The Census is one of Australia’s largest peacetime operations. The COVID-19 pandemic and 2020 bushfires are reminders that the Census needs to be ready to change when unexpected events happen.
To make sure we can still deliver the highest quality Census, we are getting ready to use administrative data to fill any significant gaps that unexpected events might cause.
A bushfire, for example, might make it hard for people in an affected town or area to complete the Census. A national emergency, such as the outbreak of a pandemic, could affect how the whole country responds.
Administrative data can help improve the population counts and fill in the gaps in some of the other information collected on Census forms.
Other countries have successfully used administrative data to fill in gaps in their censuses. For example:
- The US Census Bureau used administrative data to achieve a high response in their 2020 Census. Early results show that it helped count people in about 6% of houses. It needed to do this even after it increased the time for collecting Census forms from three to six months because of COVID-19.

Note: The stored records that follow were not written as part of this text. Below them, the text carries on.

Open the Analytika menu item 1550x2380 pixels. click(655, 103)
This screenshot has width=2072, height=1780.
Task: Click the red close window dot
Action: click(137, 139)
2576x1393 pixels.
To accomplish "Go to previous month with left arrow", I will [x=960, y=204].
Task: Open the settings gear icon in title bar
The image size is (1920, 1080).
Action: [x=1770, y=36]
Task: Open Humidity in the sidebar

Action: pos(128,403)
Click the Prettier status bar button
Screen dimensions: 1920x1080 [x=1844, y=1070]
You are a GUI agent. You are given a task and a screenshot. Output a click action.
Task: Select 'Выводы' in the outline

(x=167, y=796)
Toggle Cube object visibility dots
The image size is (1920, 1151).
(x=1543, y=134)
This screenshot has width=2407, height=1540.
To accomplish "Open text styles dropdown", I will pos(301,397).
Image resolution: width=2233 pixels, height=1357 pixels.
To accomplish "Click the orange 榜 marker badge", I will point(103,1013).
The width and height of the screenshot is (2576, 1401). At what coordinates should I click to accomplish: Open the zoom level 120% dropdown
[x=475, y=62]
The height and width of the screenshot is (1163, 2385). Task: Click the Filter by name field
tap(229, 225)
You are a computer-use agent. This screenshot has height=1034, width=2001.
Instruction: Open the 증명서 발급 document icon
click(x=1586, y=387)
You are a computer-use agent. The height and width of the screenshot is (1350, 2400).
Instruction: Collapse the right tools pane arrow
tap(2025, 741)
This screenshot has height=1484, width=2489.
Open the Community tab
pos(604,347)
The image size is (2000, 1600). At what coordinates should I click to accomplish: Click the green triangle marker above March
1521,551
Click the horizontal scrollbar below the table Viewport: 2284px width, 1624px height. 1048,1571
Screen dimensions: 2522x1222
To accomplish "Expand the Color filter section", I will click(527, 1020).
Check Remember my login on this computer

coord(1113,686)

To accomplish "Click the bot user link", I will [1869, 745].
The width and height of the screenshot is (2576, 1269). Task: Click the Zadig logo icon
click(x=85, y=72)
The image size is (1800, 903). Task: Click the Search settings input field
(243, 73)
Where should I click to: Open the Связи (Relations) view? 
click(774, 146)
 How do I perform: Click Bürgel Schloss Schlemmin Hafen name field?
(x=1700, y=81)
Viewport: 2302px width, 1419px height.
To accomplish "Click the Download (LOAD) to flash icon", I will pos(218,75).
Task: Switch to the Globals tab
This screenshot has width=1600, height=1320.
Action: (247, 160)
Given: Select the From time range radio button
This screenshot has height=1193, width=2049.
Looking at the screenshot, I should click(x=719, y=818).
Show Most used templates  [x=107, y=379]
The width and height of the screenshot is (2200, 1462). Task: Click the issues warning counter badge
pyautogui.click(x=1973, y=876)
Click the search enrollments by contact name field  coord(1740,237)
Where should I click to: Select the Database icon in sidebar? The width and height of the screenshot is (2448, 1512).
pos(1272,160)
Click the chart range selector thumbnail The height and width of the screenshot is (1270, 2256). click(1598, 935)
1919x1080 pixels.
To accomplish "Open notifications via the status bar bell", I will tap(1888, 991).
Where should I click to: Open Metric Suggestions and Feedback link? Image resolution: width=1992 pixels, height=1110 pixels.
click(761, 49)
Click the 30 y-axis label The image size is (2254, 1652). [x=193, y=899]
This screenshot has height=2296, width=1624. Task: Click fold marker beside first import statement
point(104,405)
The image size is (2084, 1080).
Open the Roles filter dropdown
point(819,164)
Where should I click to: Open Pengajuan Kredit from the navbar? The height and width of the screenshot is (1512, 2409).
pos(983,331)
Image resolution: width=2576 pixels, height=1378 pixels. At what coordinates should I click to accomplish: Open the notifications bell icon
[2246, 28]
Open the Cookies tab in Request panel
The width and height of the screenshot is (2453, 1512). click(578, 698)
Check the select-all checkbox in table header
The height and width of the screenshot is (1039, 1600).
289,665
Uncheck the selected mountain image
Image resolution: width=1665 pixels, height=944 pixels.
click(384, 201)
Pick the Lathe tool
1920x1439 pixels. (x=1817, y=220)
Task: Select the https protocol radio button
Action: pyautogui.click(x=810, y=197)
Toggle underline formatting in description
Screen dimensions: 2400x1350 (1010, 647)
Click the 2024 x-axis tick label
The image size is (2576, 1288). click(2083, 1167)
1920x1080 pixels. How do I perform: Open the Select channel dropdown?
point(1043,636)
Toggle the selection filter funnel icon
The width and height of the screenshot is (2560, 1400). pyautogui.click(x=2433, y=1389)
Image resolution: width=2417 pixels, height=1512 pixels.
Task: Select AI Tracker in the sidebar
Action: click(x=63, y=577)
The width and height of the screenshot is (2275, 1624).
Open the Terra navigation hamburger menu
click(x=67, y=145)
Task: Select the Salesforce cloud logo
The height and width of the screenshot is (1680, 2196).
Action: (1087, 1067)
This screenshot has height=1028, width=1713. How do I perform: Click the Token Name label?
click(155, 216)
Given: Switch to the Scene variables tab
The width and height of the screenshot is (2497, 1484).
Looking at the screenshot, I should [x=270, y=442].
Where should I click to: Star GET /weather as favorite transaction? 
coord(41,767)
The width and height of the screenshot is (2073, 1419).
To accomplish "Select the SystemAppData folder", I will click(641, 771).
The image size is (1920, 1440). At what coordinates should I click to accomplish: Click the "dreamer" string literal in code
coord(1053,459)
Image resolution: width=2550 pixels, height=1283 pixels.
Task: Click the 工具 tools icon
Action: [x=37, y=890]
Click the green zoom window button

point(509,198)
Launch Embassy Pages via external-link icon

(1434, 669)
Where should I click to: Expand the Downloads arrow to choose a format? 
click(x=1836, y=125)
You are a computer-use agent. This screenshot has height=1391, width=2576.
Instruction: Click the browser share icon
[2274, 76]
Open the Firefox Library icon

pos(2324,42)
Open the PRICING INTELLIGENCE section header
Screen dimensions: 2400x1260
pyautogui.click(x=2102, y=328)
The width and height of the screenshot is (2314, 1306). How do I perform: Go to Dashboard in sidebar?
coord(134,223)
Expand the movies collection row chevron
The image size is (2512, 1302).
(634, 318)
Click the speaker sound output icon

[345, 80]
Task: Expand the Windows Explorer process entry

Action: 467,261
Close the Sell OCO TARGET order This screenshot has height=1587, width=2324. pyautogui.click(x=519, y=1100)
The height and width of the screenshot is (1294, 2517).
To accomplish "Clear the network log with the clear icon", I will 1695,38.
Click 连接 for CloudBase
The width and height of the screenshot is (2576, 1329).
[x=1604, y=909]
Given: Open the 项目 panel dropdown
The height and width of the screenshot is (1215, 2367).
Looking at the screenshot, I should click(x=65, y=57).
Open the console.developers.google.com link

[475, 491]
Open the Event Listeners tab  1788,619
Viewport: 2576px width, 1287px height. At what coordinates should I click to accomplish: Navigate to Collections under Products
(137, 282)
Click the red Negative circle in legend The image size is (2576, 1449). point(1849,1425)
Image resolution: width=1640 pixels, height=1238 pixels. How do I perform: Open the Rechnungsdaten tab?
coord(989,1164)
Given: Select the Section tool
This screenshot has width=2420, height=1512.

- Stats NZ used administrative data to fill gaps in its 2018 Census after it got a lower response than expected. Data for 89% of people in its Census came from the 2018 Census form and 11% from administrative data. This meant Stats NZ got higher quality counts compared to previous censuses, but it couldn't fill all the gaps in Census information.
- In Canada, a large bushfire at Fort McMurray interrupted the nation's 2016 Census, with about 100,000 people needing to be evacuated from the area. If Statistics Canada didn't receive a response from a home in the evacuated area, it used administrative data to fill in basic information.